Analysts are supposed to embody the virtues of priests and
the cynicism of Lieut. Columbo in a world of fakery, big
money and smooth-talking pitchmen. Analysts are supposed
to tell the truth even when it hurts. Even when the truth costs
investors money.

Naturally, there are pressures that pollute this Utopian model
of perfection. We all know the so-called "Chinese Wall"
between Bay Street analysts and their corporate finance
departments is porous.

Moreover, analysts are loathe to issue outright "sell"
recommendations in print for fear of being frozen out of the
loop by vindictive CEOs. As one pro puts it: "What's the
point of writing a sell recommendation? Nobody will love you
for that."

Still, sophisticated investors know there are lots of credible,
honest analysts who call it as they see it every day. That's why
investors care what analysts think, at least the good ones.

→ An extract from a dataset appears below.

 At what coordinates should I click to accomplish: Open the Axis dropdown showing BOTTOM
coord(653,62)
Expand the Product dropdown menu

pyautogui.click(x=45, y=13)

So far, disgruntled Bre-X investors have filed nine class-action
suits, including one Friday in Windsor, Ont., against Toronto
securities dealer Nesbitt Burns Inc. Nesbitt -- owned by Bank
of Montreal, Canada's third-largest bank -- and its gold analyst
Egizio Bianchini were arguably Bre-X's most important
backers on Bay Street.

As Canada's No. 2 securities dealer behind RBC Dominion,
Nesbitt wields both marketing clout and influence. Its
endorsement lends legitimacy to obscure junior companies.
Indeed, many of its analysts are regarded as the best in the
business.

Mr. Bianchini, like most of the dozen or so Bre-X analysts the
Vancouver Sun attempted to contact this week, couldn't be
reached for comment. Analysts who were once eager to tout
Bre-X have retreated behind a wall of secretaries, lawyers, and
public relations people. Those few that are still taking calls
from reporters are generally tight-lipped.

"I'm going into a meeting. It's a subject I'm just too busy to
talk about," CIBC Wood Gundy analyst Bruno Kaiser said
Thursday. (Mr. Kaiser was among the analysts who
recommended the stock.)

A couple of analysts did talk, however. Their views are
illuminating.

One Bay Street pro said Kilborn -- which created the
geological model and compiled the resource calculations for
Busang, based on Bre-X's data -- must shoulder some of the
blame for the disaster.

"I reckoned if there was any question technically, it would
have surfaced, and there was no hint of that from Kilborn," he
said. "If there was any question as to the integrity of the
information, they would have picked it up. So that always gave
me confidence."

(Strathcona's report indicates Bre-X executives and Kilborn
were aware last fall of a report by an Australian lab showing
alluvial gold in Bre-X's samples from Busang. That would
indicate the gold came from a different site.)

But the analyst also has harsh words for his own profession.

"There is too much pressure put on analysts to churn out
positive reports because corporate finance sees the possibility
of a financing in the works," he said.

What's more, the influx of young mining analysts into the
business has diluted the quality of research, he reckons.

"The quality of work that some people produce is terrible. It's
rubbish, absolute rubbish. Many of these analysts on the Street
have simply not had the experience in the industry to be able to
judge the problems that a company might have."

Other pros question the ethics of a securities industry that
allows analysts to buy the very stocks they promote in their
own research reports.

The analyst quoted above, for instance, confirms that he
bought Bre-X in 1995 -- at about $6, pre-split -- and held it
right through mid-1996, when he sold out in the $25 range.
During this time, he issued a series of buy recommendations
on the stock.

Analyst Vic Lazarovici of New York's Smith Barney takes a
dim view. Canada's junior mining sector "has the feel of an
insider's game," he said. "I've seen brokers buy stock and then
(have their in-house analyst) write a report on it. It does not
provide confidence in a transparent and fair market."